Verilen Metin.

───

İletişim: sakinoner@hotmail.com
Ömer Seyfeddin, dil ve edebiyat alanında olduğu kadar siyasî ve fikrî alanda da milliyetçiliği ön plana çıkarmış bir şahsiyettir. O, bu yönüyle de bir ülkü ve dava adamıdır.
Şiirleri ve hikâyelerinde milli duygu ve düşünceleri ile ülküsünü ortaya koyan yazar, siyasi ve fikri alandaki milli düşüncelerini belirten eserler de yazmıştır. Bunlar; Millî Tecrübelerden Çıkarılmış Amelî Siyaset, Türklük Mefkûresi (Türklük Ülküsü), Yarınki Turan Devleti isimli eserlerdir. Bu eserler tarafımdan Osmanlıcadan yeni yazıya çevrilerek hazırlanmış, 1972 ve 1977 yılarında iki ayrı yayınevince yayınlanmıştır.
Yazar bu eserlerinde; Türk milletinin yaşadığı ve acı çektiği tarihi olaylardan ders alarak gelecekte nasıl bir politika takip emesi gerektiğini, milletin hangi unsurlardan meydana geldiğini, milletin hangi unsurlardan meydana geldiğini, yeni yetişen nesillere milliyetçilik duygusunun nasıl aşılanması gerektiğini ve Türk milletinin ülküsünün ve nihai hedefinin ne olması gerektiğini anlatır.
Ömer Seyfeddin de, yakın dava arkadaşı Ziya Gökalp gibi bir kültür milliyetçisidir. Kavmi milliyetçiliği ilkel bularak, kesinlikle reddeder. “Bugün milletlerde ırk esası aramak, ‘elkimya’ (simya) ile uğraşmaktan daha gülünçtür. Millet; bir dili konuşan, bir din, bir terbiye, bir eğitimle birbirine kenetlenmiş insanların meydana getirdiği bir varlıktır.” [1]
Ona göre, Türklerin iki çeşit hayatı vardır; şahsi hayatı ve millet hayatı (Türklük). “Millet hayatını güçlendirmek, dünyadaki her şeyin üstünde görmek ve her şeyin üstüne çıkarmaya çalışmak, ‘Türklük mefkûresi’dir. Her milletin bir mefkûresi (ülküsü) bulunması gerekir. Kendi canının geçici, millet hayatının ebedî olduğunu bilenlerin amacı, bu ülküye hizmet etmek olmalıdır.

───

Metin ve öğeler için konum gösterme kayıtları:
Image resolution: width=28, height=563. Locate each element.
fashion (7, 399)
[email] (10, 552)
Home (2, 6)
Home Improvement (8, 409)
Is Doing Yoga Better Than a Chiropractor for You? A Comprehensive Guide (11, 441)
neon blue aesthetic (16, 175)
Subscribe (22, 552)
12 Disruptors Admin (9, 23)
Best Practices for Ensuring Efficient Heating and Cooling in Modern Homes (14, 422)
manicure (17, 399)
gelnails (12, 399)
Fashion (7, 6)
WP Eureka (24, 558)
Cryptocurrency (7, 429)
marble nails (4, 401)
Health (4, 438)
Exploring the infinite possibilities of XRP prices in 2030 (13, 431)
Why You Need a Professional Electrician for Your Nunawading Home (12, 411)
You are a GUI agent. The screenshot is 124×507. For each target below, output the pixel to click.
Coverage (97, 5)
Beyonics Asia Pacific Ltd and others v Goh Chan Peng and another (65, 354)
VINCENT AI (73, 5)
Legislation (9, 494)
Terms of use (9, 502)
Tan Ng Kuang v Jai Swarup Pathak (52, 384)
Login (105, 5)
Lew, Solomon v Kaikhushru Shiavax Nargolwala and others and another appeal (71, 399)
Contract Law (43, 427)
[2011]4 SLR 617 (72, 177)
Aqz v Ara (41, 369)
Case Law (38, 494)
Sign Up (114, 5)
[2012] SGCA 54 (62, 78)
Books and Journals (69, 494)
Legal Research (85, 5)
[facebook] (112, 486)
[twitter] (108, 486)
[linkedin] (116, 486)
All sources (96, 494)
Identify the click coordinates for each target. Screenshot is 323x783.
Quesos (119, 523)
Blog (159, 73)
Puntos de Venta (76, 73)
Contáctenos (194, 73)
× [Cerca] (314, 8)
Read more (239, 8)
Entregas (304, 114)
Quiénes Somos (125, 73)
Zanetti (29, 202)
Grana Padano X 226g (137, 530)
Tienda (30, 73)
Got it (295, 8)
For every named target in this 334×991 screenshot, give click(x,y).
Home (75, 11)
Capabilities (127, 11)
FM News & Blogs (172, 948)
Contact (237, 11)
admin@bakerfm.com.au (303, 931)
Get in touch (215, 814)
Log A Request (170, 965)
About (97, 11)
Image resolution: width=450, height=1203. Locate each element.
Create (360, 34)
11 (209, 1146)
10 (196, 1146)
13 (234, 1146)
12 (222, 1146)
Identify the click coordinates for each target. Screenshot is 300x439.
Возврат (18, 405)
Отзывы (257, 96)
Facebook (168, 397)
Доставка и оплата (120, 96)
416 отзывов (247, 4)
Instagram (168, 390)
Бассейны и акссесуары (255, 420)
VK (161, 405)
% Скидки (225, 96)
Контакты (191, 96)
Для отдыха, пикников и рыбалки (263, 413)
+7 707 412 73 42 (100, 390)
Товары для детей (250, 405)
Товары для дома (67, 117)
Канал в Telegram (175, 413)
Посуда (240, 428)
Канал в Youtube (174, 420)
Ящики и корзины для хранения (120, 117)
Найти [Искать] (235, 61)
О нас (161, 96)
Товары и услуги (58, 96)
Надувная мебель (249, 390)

───

Görevler.
1) Kayıtlarda "Legal Research (85, 5)" ifadesini içeren satırla açılıp "12 (222, 1146)" ifadesini içeren satırla kapanan bölümü, iki uç da dahil ve boş satırlar atlanarak, "Sıra" ve "Kayıt satırı" sütunlarından oluşan bir Markdown tablosu olarak düzenle.
2) Ömer Seyfeddin'in milliyetçilik anlayışını anlatan metni kaldığı yerden alıp sürdür.
Metin ile kayıtlar birbirinden bağımsızdır.

Alıştırma Yanıtları.
1)
| Sıra | Kayıt satırı |
|---|---|
| 1 | Legal Research (85, 5) |
| 2 | [facebook] (112, 486) |
| 3 | [twitter] (108, 486) |
| 4 | [linkedin] (116, 486) |
| 5 | All sources (96, 494) |
| 6 | Identify the click coordinates for each target. Screenshot is 323x783. |
| 7 | Quesos (119, 523) |
| 8 | Blog (159, 73) |
| 9 | Puntos de Venta (76, 73) |
| 10 | Contáctenos (194, 73) |
| 11 | × [Cerca] (314, 8) |
| 12 | Read more (239, 8) |
| 13 | Entregas (304, 114) |
| 14 | Quiénes Somos (125, 73) |
| 15 | Zanetti (29, 202) |
| 16 | Grana Padano X 226g (137, 530) |
| 17 | Tienda (30, 73) |
| 18 | Got it (295, 8) |
| 19 | For every named target in this 334×991 screenshot, give click(x,y). |
| 20 | Home (75, 11) |
| 21 | Capabilities (127, 11) |
| 22 | FM News & Blogs (172, 948) |
| 23 | Contact (237, 11) |
| 24 | admin@bakerfm.com.au (303, 931) |
| 25 | Get in touch (215, 814) |
| 26 | Log A Request (170, 965) |
| 27 | About (97, 11) |
| 28 | Image resolution: width=450, height=1203. Locate each element. |
| 29 | Create (360, 34) |
| 30 | 11 (209, 1146) |
| 31 | 10 (196, 1146) |
| 32 | 13 (234, 1146) |
| 33 | 12 (222, 1146) |

2)
Millî ülküyü; dil, millet, din ve vatan sevgisi besler. O ülkü şudur: “Büyük milletler gibi ilerleyip gelişmek, kan ve din kardeşlerimizi sırasıyla esirlikten kurtarmak, Türk adını tarihte tekrar parlatıp Türklükle beraber Müslümanlığa da eski önemini kazandırmak…” [2]
O da, kendi döneminin çoğu Türkçüleri gibi, o dönemde sayısı 200 milyona ulaşan dünya Türklüğünün (Bütün Türklük) bir bayrak altında toplanarak büyük ve kuvvetli bir ‘İlhanlık’ kurulması ülküsünü benimsiyordu. Bu anlamda o da Turan idealine bağlı idi.
Ömer Seyfeddin’e göre, bir çocuğun Türk milliyetperveri (milliyetçisi) olabilmesi için şu özelliklere sahip olması gerekir [3]:
- Konuştuğu Türkçeyi sever ve güzel İstanbul Türkçesini herkese öğretmeye çalışır.
- Dini gibi milliyetini de sever ve kutsal bilir. Milliyetine laf söyletmez. Türklüğün dünyadaki milletlerin hepsinden daha soylu ve cesur olduğunu hatırdan çıkarmaz.
- Her fırsatta Türklüğü över, Türk tarihini, Türk cihangirlerini ve Türk bilginlerini anar.
- Türk milletinden en büyük cihangirler çıktığı gibi, İbni Sina ve Uluğ Bey gibi en büyük bilginlerin de çıktığına iman eder.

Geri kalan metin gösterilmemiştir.